Jörn Burtig en el otro lado de la mesa. El abogado defensor de Babak Behrang.
Según el parloteo de los trullos: uno de los mejores de la ciudad.
Se dieron la mano. Burtig cruzó las piernas, se acomodó en la butaca.
—De acuerdo, Jorge —dijo Burtig—. Tengo un poco de prisa. Pero tengo entendido que quieres hablar de Babak. ¿De qué se trata?
Se notaba por el acento que el abogado no era de Estocolmo.
Jorge se quitó el gorro.
—Conozco bien a Babak. Mi apellido es Salinas Barrio. ¿Sabes quién soy?
El abogado se echó hacia atrás en la butaca.
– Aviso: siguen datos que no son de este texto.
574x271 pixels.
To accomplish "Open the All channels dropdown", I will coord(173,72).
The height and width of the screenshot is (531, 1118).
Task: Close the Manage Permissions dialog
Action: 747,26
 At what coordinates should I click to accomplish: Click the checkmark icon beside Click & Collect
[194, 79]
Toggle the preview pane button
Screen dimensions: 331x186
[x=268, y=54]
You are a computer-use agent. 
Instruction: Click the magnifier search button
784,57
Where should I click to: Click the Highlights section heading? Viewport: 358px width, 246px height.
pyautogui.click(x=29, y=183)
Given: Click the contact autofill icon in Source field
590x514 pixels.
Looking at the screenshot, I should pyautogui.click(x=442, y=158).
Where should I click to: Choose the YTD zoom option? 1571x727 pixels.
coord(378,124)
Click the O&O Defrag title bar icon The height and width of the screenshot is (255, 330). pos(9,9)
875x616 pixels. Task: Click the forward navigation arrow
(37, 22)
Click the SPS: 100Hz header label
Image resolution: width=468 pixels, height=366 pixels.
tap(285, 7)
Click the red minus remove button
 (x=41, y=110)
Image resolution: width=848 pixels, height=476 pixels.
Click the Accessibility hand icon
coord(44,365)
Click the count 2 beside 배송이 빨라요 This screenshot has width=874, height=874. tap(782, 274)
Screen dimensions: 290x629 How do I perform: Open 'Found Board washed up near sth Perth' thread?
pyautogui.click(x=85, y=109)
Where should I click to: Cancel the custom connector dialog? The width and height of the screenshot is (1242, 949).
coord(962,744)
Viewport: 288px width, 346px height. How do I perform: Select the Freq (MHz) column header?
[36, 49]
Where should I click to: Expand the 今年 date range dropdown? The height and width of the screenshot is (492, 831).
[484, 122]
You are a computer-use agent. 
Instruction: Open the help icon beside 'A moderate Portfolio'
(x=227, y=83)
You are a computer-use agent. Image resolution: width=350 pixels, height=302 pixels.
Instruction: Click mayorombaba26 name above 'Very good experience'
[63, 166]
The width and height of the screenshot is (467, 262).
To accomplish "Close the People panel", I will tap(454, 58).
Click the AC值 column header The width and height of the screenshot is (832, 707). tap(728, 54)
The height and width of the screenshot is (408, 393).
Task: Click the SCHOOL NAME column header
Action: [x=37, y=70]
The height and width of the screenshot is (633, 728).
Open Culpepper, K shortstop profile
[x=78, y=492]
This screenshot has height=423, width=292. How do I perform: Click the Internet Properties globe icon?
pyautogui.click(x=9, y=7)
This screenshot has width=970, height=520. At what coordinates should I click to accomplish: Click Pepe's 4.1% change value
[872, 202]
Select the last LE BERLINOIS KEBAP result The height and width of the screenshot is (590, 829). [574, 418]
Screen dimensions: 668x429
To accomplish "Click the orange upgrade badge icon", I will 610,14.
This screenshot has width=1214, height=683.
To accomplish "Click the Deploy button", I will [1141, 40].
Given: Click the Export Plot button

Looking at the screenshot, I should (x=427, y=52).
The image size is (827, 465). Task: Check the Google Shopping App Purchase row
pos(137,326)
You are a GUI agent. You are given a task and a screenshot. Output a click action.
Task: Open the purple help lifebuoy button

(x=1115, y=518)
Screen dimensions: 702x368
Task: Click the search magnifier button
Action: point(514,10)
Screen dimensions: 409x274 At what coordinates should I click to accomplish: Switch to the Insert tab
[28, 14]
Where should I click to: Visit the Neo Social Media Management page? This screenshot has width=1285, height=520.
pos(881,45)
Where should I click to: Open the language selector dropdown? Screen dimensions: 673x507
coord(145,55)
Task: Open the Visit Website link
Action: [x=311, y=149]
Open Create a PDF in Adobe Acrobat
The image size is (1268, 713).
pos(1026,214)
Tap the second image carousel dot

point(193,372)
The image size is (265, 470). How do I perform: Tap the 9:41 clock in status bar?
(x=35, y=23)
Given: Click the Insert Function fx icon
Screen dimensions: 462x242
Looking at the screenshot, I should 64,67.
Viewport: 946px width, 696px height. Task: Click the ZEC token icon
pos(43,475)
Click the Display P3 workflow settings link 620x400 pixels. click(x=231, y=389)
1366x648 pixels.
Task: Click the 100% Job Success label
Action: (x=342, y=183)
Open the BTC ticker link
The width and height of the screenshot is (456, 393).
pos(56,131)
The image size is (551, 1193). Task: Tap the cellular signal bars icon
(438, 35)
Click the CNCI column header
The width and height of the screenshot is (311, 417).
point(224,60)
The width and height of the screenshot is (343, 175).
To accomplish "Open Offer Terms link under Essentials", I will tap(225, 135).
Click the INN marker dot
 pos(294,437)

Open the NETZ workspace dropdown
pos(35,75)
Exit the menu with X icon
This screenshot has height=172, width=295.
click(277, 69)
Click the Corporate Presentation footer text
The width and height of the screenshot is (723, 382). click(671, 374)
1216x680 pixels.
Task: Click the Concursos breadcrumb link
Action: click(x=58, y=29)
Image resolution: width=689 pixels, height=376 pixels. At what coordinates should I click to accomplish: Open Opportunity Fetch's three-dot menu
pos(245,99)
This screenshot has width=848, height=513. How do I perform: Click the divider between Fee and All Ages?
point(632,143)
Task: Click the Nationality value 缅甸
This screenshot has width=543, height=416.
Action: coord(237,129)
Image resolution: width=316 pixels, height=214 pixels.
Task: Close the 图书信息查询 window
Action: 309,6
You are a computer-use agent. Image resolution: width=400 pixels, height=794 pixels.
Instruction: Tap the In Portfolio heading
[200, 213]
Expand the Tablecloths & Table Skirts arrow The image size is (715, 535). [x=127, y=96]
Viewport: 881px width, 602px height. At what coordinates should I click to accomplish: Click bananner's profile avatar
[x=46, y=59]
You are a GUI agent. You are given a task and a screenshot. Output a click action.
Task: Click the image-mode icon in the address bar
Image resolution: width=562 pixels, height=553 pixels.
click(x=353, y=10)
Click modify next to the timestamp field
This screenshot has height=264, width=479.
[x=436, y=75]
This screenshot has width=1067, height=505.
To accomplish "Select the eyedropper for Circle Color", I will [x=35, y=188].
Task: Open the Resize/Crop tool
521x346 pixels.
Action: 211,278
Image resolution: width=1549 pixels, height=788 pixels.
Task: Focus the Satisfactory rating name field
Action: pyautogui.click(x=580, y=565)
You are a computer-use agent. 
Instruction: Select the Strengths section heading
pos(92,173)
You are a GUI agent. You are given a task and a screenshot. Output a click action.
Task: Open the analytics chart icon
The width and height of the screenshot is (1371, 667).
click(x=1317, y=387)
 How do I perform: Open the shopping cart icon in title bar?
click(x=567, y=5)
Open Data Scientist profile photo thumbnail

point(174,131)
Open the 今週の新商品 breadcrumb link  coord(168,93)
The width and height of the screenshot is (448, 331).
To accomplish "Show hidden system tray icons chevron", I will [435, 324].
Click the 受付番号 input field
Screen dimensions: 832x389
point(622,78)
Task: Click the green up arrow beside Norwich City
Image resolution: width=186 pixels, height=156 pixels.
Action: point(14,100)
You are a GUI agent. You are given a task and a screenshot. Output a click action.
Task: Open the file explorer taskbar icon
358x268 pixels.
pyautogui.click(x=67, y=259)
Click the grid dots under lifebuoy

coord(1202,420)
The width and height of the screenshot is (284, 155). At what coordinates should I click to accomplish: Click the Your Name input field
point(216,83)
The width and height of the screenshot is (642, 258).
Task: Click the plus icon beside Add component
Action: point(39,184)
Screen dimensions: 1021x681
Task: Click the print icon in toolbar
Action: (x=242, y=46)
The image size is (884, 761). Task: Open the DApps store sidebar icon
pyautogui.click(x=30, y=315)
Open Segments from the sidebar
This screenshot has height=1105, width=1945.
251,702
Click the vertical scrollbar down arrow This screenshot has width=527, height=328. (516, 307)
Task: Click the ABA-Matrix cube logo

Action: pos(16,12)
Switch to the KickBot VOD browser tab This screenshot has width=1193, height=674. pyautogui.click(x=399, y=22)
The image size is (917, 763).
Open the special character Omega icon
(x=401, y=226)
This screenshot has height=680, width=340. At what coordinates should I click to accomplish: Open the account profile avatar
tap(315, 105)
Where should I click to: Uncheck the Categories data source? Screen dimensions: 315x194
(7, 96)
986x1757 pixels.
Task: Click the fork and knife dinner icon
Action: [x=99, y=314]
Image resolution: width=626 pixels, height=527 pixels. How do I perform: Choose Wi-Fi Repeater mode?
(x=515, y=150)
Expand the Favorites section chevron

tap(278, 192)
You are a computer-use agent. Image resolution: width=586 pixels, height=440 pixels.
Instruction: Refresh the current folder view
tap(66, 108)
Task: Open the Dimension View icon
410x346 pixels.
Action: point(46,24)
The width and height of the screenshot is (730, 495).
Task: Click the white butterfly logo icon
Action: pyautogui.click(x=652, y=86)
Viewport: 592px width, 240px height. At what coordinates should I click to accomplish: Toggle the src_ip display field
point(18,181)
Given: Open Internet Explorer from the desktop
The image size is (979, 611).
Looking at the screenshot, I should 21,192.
—Sé quién eres. Y ahora que lo sé, tengo que pedirte que te marches. No podemos reunirnos de esta manera. Eres uno de los sospechosos por la misma causa que mi cliente, Babak. Eso quiere decir que la policía te está buscando. Pero ese no es el problema, te lo aseguro; no me importa reunirme con personas buscadas por la policía. No, el problema es que Babak está en arresto con restricciones. Eso quiere decir que no puede meter ni sacar ningún tipo de información que tenga que ver con la causa. Y yo no lo puedo hacer por él. Así que, con todos mis respetos, tengo que pedirte que te vayas.
—Sé lo que significan las restricciones, créeme.
—Muy bien, pues entonces también sabes que yo, si paso información a Babak, violaría las reglas de la ética jurídica y correría el riesgo de perder mi título de abogado. Así que quiero que te marches antes de que digas nada.